> Required action
Scan the entries below, and for each line that includes the word "computer", make a copy.

*** Information ***

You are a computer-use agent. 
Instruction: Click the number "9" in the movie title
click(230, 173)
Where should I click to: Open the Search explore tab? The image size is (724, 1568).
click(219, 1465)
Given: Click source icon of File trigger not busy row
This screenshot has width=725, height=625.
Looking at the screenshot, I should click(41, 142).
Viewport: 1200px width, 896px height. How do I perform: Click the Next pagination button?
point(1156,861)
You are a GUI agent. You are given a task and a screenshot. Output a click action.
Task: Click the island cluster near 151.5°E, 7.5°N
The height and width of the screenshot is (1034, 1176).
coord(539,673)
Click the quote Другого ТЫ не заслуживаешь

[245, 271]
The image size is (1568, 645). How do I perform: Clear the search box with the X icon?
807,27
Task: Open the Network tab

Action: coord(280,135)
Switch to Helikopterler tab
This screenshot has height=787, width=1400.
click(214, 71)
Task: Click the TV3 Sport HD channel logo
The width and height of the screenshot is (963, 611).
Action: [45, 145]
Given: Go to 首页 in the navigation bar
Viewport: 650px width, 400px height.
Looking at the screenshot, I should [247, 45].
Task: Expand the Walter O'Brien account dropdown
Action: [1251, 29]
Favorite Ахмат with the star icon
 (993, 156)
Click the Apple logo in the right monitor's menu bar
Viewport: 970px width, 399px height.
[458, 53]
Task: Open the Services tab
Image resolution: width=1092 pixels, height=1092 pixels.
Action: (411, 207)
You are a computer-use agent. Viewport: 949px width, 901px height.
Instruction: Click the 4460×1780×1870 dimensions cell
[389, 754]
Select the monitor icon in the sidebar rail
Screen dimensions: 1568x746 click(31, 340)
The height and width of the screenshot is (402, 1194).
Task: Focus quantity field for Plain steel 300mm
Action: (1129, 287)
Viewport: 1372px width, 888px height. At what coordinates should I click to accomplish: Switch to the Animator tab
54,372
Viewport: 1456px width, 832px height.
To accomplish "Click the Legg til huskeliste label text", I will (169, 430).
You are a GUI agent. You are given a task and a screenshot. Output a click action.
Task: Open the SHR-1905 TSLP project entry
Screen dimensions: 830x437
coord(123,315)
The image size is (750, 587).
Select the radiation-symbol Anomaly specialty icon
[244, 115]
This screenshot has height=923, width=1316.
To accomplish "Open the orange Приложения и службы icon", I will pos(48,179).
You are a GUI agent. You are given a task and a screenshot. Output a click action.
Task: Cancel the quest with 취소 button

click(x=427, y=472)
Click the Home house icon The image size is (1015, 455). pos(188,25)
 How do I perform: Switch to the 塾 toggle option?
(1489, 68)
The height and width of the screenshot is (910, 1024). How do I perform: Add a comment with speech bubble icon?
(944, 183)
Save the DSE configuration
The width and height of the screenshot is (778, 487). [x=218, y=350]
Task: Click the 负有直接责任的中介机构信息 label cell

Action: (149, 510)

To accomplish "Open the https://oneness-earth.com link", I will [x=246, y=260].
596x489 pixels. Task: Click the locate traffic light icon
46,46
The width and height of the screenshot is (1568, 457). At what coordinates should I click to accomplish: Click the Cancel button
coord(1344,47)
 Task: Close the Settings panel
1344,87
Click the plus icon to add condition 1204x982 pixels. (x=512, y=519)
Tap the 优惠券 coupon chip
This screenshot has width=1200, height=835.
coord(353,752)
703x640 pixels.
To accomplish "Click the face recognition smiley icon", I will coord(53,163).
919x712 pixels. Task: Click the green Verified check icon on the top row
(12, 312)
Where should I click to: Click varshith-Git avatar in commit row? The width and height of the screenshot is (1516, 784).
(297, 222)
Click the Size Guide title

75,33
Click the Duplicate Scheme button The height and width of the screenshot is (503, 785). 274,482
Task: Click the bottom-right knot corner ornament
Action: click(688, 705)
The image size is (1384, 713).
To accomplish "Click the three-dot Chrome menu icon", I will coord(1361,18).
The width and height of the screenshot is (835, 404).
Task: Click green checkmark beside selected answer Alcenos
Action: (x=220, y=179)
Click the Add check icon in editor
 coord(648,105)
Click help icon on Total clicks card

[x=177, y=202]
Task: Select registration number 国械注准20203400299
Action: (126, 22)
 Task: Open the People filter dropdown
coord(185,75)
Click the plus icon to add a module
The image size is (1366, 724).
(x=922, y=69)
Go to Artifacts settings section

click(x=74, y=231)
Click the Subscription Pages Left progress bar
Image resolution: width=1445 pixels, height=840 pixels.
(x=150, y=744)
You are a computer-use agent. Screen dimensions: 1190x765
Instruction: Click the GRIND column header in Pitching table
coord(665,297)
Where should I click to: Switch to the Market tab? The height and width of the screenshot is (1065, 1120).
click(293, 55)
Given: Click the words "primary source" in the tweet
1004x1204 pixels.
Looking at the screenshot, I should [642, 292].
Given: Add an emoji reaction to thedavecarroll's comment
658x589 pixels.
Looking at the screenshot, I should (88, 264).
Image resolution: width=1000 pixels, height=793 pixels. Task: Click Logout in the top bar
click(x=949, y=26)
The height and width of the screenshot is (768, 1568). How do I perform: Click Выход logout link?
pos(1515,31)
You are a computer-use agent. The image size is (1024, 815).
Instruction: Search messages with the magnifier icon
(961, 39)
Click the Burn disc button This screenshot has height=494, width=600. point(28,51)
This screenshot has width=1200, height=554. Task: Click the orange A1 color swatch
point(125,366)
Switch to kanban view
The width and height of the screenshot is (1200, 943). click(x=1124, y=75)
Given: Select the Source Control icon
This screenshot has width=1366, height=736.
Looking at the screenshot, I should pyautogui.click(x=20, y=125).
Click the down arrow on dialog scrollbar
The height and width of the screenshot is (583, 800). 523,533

*** End of Information ***

> Answer section
You are a computer-use agent. 
You are a computer-use agent. Viewport: 949px width, 901px height.
You are a computer-use agent. Screen dimensions: 1190x765
You are a computer-use agent. The image size is (1024, 815).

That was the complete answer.